REQUIREMENT:
The full listing should be set down again without a single alteration.

========================

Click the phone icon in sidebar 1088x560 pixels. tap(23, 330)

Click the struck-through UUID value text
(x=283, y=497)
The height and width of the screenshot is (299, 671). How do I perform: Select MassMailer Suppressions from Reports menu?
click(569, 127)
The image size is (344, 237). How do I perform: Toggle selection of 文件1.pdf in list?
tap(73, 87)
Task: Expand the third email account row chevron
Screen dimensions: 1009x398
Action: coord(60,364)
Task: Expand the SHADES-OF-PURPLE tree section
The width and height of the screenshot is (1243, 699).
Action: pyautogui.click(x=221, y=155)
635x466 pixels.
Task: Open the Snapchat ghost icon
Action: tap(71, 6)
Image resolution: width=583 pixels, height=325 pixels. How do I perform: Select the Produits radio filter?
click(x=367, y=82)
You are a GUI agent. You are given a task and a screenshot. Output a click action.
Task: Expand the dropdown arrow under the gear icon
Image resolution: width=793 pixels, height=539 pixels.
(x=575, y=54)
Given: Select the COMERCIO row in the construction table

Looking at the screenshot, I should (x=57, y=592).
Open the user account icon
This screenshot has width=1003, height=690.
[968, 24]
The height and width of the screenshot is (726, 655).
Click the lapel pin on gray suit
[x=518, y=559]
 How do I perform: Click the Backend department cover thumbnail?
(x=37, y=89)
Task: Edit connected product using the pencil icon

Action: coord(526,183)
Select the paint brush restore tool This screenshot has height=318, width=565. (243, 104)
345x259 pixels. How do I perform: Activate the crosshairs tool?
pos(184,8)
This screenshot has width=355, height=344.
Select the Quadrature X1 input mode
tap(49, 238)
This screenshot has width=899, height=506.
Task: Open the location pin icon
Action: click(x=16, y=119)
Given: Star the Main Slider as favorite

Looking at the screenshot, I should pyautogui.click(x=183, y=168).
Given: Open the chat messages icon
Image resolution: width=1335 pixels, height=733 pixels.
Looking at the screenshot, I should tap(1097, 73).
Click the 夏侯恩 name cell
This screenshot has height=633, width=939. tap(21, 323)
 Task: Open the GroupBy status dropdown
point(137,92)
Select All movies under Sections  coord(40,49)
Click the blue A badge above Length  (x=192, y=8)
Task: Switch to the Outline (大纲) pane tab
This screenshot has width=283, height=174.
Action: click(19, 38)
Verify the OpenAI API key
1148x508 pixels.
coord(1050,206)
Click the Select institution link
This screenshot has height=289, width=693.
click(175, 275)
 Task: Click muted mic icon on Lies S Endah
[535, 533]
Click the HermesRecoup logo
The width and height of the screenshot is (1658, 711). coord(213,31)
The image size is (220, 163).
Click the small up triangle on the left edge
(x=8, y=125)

========================

TASK OUTPUT:
Click the phone icon in sidebar 1088x560 pixels. tap(23, 330)

Click the struck-through UUID value text
(x=283, y=497)
The height and width of the screenshot is (299, 671). How do I perform: Select MassMailer Suppressions from Reports menu?
click(569, 127)
The image size is (344, 237). How do I perform: Toggle selection of 文件1.pdf in list?
tap(73, 87)
Task: Expand the third email account row chevron
Screen dimensions: 1009x398
Action: coord(60,364)
Task: Expand the SHADES-OF-PURPLE tree section
The width and height of the screenshot is (1243, 699).
Action: pyautogui.click(x=221, y=155)
635x466 pixels.
Task: Open the Snapchat ghost icon
Action: tap(71, 6)
Image resolution: width=583 pixels, height=325 pixels. How do I perform: Select the Produits radio filter?
click(x=367, y=82)
You are a GUI agent. You are given a task and a screenshot. Output a click action.
Task: Expand the dropdown arrow under the gear icon
Image resolution: width=793 pixels, height=539 pixels.
(x=575, y=54)
Given: Select the COMERCIO row in the construction table

Looking at the screenshot, I should (x=57, y=592).
Open the user account icon
This screenshot has width=1003, height=690.
[968, 24]
The height and width of the screenshot is (726, 655).
Click the lapel pin on gray suit
[x=518, y=559]
 How do I perform: Click the Backend department cover thumbnail?
(x=37, y=89)
Task: Edit connected product using the pencil icon

Action: coord(526,183)
Select the paint brush restore tool This screenshot has height=318, width=565. (243, 104)
345x259 pixels. How do I perform: Activate the crosshairs tool?
pos(184,8)
This screenshot has width=355, height=344.
Select the Quadrature X1 input mode
tap(49, 238)
This screenshot has width=899, height=506.
Task: Open the location pin icon
Action: click(x=16, y=119)
Given: Star the Main Slider as favorite

Looking at the screenshot, I should pyautogui.click(x=183, y=168).
Given: Open the chat messages icon
Image resolution: width=1335 pixels, height=733 pixels.
Looking at the screenshot, I should tap(1097, 73).
Click the 夏侯恩 name cell
This screenshot has height=633, width=939. tap(21, 323)
 Task: Open the GroupBy status dropdown
point(137,92)
Select All movies under Sections  coord(40,49)
Click the blue A badge above Length  (x=192, y=8)
Task: Switch to the Outline (大纲) pane tab
This screenshot has width=283, height=174.
Action: click(19, 38)
Verify the OpenAI API key
1148x508 pixels.
coord(1050,206)
Click the Select institution link
This screenshot has height=289, width=693.
click(175, 275)
 Task: Click muted mic icon on Lies S Endah
[535, 533]
Click the HermesRecoup logo
The width and height of the screenshot is (1658, 711). coord(213,31)
The image size is (220, 163).
Click the small up triangle on the left edge
(x=8, y=125)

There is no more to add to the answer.